To celebrate a half-century of love Saturday afternoon, you sometimes have to take a different route.

In a time of COVID-19 concerns as well as trying to keep plans under wraps, it means being creative.

That’s why, in honor of her parents, retired Army 1st Sgt. Dwight and Cathy Singleton, their daughter, Sonja Sanders planned a drive-thru, social distancing friendly party with the theme “A Two Piece and a Pepper Kind of Love.”

“A ‘Two Piece and a Pepper Kind of Love’ signifies our parents’ humble beginnings as a young couple, surviving and raising three children,” Sanders said. “Instilling in their children a love of Christ, a strong work ethic, being appreciative and satisfied for the little things you have. But always knowing that when times were hard, they had each other and God always had ‘a ram in the bush,’ in their case a piece of chicken.”

Dwight answered when asked if he was surprised about the day’s event:

“I don’t put no surprises by my oldest daughter,” he said. “But I am surprised.”

# [Assigned task]
Continue the article above about the Singletons' drive-thru anniversary party, starting right after its last sentence.

Collected data

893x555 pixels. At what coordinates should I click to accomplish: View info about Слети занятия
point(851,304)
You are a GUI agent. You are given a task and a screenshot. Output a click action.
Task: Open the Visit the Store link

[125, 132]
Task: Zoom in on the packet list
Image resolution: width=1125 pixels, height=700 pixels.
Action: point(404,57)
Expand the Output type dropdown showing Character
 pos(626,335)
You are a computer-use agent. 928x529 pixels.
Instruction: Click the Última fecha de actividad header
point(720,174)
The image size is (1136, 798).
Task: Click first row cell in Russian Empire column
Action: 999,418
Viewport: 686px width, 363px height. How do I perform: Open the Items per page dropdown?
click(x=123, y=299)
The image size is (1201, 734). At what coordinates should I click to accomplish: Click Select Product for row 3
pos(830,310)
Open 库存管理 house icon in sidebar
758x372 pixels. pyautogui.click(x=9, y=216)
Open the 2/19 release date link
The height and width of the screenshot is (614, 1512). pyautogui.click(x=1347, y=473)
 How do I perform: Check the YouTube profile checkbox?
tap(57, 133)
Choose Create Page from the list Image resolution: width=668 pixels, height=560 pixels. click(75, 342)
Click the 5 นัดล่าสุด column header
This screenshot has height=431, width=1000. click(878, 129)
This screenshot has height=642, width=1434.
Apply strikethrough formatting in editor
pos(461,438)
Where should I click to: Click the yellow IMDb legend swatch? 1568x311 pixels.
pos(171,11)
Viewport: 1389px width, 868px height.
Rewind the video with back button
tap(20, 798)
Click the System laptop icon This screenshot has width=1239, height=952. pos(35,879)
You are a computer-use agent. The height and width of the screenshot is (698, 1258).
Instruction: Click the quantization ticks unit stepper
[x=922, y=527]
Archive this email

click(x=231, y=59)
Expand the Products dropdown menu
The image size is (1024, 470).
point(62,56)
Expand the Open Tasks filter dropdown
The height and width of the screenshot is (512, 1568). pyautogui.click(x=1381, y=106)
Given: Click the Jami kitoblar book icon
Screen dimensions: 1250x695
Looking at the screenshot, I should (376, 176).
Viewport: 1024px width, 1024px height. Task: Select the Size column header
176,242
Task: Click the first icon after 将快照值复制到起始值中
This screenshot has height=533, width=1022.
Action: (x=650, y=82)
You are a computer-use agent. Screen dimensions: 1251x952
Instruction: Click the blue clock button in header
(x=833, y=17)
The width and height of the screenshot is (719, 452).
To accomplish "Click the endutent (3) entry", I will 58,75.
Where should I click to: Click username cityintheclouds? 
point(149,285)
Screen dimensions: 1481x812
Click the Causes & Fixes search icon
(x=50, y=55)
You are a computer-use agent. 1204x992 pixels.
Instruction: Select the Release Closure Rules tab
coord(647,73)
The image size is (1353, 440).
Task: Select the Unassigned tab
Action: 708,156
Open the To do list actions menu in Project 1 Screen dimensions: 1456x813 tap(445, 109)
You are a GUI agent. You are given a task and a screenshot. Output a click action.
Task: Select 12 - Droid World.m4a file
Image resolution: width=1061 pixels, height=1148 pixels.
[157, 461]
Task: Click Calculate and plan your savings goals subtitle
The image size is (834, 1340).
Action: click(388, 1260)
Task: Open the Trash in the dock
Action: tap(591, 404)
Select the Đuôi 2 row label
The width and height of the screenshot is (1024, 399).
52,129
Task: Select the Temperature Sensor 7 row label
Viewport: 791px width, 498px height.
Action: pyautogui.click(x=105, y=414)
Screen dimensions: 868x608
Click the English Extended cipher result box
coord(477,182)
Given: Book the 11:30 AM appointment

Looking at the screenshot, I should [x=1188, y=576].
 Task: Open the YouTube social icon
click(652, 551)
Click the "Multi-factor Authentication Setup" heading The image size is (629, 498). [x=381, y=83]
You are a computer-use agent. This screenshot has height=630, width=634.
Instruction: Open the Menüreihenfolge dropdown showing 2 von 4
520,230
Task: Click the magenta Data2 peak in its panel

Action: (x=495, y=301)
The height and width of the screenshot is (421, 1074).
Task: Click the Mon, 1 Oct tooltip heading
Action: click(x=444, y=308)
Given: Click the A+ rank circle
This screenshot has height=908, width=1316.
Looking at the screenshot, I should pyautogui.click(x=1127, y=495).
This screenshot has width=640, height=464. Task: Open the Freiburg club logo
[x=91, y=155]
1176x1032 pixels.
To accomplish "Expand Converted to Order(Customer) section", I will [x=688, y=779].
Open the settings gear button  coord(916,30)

# [Answer to this task]
An almost overwhelmed Cathy indulged for about an hour with a GoogleMeet set up by the daughter. She said she talked with many friends and family from across the nation.

There’s a lot of love found in 50 years with this couple. A love for country, their children and for serving their community has permeated every minute of their time together.

It was a courtship begun in high school band, according to Cathy. She was in the marching band and when he wasn’t on the football field, he performed in the concert ensemble. Even after 50 years married and more together, she still looks at him as the handsome young man who swept her off her feet. But with the reality and humor of a lifetime as one.

“Yeah, with a little expansion on both of us,” she said. “Love can be blind at times.”

The Singletons were married July 10, 1970, at the Wayne County Courthouse in Jesup, Ga. Following their marriage, the couple lived in Georgia, Germany and, finally, in Lawton. Along with their daughter, Sanders, the couple have a son, Elgin Singleton, who lives in Conyers, Ga., and another daughter, Tonjia Singleton, of Columbas, Ga.

After retiring from the Army on Sept. 1, 1990, Dwight made a career at the Good Year Tire and Rubber Plant. He serves as an Associate Minister at Galilee Missionary Baptist Church.

No stranger to service herself, Cathy retired as the Assistant Director of Fort Sill School Services on Sept. 30, 2010, after 25 years. She also served on the Lawton Parks and Recreation Commission for the City of Lawton from 1990 to 1994 and received the City of Lawton’s Citizenship Award in 2009.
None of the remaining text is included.